Ein Konzept nicht nur für die Metropolen
Übrigens: Haus- und Wohnungstauscher gibt es nicht nur in großen Städten wie München, sondern auch in ländlicheren Gegenden. Beispielsweise in Murnau, wo Familie Höfel ihr großzügiges Haus als Tauschobjekt registriert hat. Wer sich dieses oberbayerische Juwel ertauscht hat, kann in wenigen Minuten zum Staffelsee laufen.

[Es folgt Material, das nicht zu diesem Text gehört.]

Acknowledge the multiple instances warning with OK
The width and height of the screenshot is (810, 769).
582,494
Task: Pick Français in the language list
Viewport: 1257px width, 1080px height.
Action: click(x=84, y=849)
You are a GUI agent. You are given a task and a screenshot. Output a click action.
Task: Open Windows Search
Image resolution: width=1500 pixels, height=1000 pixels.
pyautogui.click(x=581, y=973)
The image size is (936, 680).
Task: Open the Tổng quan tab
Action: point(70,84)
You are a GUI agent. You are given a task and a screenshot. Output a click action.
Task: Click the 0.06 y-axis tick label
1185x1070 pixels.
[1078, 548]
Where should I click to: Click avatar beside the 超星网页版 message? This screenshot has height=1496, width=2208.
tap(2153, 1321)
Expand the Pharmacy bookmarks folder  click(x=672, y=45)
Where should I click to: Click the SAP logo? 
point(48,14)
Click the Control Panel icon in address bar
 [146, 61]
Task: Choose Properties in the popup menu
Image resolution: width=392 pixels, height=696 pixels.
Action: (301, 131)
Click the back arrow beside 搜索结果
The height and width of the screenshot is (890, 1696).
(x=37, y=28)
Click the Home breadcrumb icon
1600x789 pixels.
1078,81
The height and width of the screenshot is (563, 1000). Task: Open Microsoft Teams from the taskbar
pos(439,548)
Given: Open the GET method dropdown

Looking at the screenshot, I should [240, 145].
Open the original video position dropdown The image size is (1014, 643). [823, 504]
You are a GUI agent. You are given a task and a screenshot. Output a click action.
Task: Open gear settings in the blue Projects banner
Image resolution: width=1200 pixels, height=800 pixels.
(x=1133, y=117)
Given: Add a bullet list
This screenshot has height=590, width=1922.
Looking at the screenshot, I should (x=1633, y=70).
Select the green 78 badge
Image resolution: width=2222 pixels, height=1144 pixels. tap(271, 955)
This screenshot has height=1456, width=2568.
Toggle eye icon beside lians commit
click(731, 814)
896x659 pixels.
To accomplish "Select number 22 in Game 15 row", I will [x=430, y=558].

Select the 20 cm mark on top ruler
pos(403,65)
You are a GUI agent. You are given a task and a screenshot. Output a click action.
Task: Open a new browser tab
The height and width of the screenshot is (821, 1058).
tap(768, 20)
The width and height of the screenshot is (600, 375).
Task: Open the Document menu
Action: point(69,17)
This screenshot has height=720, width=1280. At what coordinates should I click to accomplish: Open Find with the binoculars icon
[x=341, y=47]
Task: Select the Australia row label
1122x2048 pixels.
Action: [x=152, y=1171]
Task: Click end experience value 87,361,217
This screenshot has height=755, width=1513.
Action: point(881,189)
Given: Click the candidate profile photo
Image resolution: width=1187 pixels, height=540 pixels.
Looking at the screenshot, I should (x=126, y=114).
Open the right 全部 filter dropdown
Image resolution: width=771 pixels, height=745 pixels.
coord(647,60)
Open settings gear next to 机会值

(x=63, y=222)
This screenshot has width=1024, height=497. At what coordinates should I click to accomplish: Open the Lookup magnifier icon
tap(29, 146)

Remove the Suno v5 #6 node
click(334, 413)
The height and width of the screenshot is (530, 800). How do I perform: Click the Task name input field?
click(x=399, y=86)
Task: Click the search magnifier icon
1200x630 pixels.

Die Familie hatte anfangs Berührungsängste mit dem Konzept. "Oftmals sind diese Ängste ja stark verbunden mit dem eigenen Bett", sagt Vater Karl. Aber: "Ich reise beruflich viel und übernachte in Hotels, da haben tausend Leute vor mir drin geschlafen." Wenn also mal ein Fremder im eigenen Bett schlafe, sei das nicht so dramatisch. Wer immer noch skeptisch ist, könne auf Überzüge und Topper setzen, empfiehlt er mit einem Augenzwinkern.